• Stored items from a collection:
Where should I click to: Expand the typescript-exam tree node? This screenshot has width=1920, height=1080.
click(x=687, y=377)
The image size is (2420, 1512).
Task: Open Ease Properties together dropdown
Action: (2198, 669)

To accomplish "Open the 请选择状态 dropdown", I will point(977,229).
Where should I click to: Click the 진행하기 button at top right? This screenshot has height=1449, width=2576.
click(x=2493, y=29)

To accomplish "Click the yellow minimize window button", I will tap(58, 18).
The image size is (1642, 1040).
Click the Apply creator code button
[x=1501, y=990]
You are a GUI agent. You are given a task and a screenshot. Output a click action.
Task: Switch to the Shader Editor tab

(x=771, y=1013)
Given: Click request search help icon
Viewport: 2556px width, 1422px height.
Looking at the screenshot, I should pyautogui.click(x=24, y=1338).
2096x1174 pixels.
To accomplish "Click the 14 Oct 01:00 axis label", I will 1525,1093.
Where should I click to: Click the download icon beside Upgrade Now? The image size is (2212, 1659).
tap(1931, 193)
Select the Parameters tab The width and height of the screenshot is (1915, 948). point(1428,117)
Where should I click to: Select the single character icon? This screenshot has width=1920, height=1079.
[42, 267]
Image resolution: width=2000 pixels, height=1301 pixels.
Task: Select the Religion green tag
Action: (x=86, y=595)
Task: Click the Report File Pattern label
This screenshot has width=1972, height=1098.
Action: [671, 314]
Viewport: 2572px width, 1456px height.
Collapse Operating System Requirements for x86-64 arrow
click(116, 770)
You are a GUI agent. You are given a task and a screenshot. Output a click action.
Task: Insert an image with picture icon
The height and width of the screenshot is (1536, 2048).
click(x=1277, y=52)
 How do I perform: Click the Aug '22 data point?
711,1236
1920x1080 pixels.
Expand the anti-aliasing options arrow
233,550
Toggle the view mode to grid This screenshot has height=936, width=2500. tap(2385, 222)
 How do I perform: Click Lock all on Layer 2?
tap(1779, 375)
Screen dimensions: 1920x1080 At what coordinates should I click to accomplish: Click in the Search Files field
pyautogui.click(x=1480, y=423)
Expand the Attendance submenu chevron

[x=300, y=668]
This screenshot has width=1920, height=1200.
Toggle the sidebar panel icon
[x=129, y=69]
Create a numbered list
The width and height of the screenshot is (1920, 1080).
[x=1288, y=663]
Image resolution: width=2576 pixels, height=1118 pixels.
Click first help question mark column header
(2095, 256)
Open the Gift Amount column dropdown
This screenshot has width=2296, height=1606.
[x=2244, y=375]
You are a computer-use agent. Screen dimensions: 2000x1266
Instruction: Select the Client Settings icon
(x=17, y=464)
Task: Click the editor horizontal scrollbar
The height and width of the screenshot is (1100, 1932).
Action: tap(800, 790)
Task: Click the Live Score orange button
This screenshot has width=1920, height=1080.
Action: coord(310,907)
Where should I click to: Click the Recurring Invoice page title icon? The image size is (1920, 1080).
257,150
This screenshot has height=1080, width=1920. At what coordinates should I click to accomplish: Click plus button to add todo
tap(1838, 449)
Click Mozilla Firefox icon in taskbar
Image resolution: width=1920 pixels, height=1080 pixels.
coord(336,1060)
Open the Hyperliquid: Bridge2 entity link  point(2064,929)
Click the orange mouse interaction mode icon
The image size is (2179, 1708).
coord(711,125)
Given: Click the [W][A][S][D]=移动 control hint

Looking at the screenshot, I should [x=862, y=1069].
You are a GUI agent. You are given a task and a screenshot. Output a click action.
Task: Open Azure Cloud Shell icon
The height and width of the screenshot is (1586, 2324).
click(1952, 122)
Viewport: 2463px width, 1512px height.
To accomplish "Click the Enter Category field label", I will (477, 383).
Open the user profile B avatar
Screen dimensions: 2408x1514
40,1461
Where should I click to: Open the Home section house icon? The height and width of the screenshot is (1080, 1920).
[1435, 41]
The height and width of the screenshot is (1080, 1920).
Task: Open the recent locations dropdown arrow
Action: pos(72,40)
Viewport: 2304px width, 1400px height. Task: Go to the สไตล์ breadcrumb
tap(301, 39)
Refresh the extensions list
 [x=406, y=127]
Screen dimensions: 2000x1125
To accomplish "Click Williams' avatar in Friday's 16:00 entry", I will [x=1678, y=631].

• What you need to do:
Write out only those lines that fall between the one containing "Click the orange mouse interaction mode icon" and the end of the entries, the first and last included, exactly as they read.

• Your solution:
Click the orange mouse interaction mode icon
The image size is (2179, 1708).
coord(711,125)
Given: Click the [W][A][S][D]=移动 control hint

Looking at the screenshot, I should [x=862, y=1069].
You are a GUI agent. You are given a task and a screenshot. Output a click action.
Task: Open Azure Cloud Shell icon
The height and width of the screenshot is (1586, 2324).
click(1952, 122)
Viewport: 2463px width, 1512px height.
To accomplish "Click the Enter Category field label", I will (477, 383).
Open the user profile B avatar
Screen dimensions: 2408x1514
40,1461
Where should I click to: Open the Home section house icon? The height and width of the screenshot is (1080, 1920).
[1435, 41]
The height and width of the screenshot is (1080, 1920).
Task: Open the recent locations dropdown arrow
Action: pos(72,40)
Viewport: 2304px width, 1400px height. Task: Go to the สไตล์ breadcrumb
tap(301, 39)
Refresh the extensions list
 [x=406, y=127]
Screen dimensions: 2000x1125
To accomplish "Click Williams' avatar in Friday's 16:00 entry", I will [x=1678, y=631].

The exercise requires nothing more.